Query Iceberg Topics

This feature requires an enterprise license. To get a trial license key or extend your trial period, generate a new trial license key. To purchase a license, contact Redpanda Sales.

If Redpanda has enterprise features enabled and it cannot find a valid license, restrictions apply.

When you access Iceberg topics from a data lakehouse or other Iceberg-compatible tools, how you consume the data depends on the topic Iceberg mode and whether you’ve registered a schema for the topic in the Redpanda Schema Registry. You do not need to rely on complex ETL jobs or pipelines to access real-time data from Redpanda.

Access Iceberg tables

Redpanda generates an Iceberg table with the same name as the topic. Depending on the processing engine and your Iceberg catalog implementation, you may also need to define the table (for example using CREATE TABLE) to point the data lakehouse to its location in the catalog. For an example, see Query Iceberg Topics using Snowflake and Open Catalog.

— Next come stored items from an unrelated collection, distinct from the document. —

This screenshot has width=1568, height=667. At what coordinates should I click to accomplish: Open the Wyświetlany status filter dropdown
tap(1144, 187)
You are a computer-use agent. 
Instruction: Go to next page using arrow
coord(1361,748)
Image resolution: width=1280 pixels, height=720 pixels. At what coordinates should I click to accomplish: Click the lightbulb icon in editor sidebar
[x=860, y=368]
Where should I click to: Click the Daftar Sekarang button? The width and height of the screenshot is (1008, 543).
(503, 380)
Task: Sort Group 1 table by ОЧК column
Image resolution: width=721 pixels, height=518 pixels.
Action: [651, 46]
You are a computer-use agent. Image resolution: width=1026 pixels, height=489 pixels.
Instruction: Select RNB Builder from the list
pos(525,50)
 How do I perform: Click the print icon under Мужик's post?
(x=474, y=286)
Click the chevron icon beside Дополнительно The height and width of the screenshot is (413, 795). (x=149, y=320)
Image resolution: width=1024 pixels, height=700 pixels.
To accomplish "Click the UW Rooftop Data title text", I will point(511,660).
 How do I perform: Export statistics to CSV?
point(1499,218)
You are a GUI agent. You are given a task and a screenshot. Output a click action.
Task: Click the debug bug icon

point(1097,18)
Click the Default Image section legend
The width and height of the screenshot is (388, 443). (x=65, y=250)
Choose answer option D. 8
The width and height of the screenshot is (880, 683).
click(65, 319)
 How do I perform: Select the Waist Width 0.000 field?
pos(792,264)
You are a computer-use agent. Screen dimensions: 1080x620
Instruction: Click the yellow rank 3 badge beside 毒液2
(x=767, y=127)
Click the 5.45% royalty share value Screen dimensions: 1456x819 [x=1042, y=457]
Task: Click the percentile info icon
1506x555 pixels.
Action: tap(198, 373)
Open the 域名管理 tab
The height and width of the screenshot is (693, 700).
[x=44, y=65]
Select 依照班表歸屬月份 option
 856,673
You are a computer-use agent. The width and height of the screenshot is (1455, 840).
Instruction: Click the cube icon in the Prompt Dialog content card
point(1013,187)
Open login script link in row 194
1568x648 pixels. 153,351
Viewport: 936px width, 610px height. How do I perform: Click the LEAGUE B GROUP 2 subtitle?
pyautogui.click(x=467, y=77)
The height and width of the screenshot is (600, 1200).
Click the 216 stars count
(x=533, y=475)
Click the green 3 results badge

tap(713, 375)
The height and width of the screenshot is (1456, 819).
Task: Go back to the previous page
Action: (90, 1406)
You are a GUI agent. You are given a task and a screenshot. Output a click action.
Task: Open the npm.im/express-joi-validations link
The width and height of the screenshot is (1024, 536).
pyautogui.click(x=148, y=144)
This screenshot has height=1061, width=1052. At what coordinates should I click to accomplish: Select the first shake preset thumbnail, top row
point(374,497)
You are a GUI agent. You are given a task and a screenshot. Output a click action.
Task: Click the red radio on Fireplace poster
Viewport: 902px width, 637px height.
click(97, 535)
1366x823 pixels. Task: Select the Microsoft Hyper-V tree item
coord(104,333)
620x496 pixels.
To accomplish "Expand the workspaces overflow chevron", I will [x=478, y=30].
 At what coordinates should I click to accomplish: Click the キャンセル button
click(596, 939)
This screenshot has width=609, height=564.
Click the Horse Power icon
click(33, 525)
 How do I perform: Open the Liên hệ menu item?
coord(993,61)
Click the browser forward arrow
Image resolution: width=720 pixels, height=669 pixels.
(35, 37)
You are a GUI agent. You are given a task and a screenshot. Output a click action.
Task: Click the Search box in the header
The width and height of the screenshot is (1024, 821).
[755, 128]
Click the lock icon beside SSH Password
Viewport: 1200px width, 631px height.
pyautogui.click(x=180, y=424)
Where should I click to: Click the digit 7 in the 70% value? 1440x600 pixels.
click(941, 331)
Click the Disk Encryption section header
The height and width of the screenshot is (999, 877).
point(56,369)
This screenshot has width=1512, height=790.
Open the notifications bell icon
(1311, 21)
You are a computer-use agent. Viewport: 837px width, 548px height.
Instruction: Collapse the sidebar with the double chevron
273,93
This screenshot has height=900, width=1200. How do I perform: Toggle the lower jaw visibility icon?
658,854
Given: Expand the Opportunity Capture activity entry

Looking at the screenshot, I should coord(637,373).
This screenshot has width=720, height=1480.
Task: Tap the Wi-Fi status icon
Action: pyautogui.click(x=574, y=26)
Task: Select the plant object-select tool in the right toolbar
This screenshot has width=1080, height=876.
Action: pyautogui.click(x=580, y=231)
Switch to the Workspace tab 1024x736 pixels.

If your engine needs the full JSON metadata path, use the following:

redpanda-iceberg-catalog/metadata/redpanda/<topic-name>/v<version-number>.metadata.json

This provides read access to all snapshots written as of the specified table version (denoted by version-number).

Redpanda automatically removes expired snapshots on a periodic basis. Snapshot expiry helps maintain a smaller metadata size and reduces the window available for time travel.

Query examples

To follow along with the examples on this page, suppose you produce the same stream of events to a topic ClickEvent, which uses a schema, and another topic ClickEvent_key_value, which uses the key-value mode. The topics have Tiered Storage configured to an AWS S3 bucket. A sample record contains the following data:

{"user_id": 2324, "event_type": "BUTTON_CLICK", "ts": "2024-11-25T20:23:59.380Z"}

Topic with schema (`value_schema_id_prefix` mode)

The steps in this section also apply to the value_schema_latest mode, except for step 2. The value_schema_latest mode doesn’t require the Schema Registry wire format, so you’ll use your own producer code instead of rpk topic produce.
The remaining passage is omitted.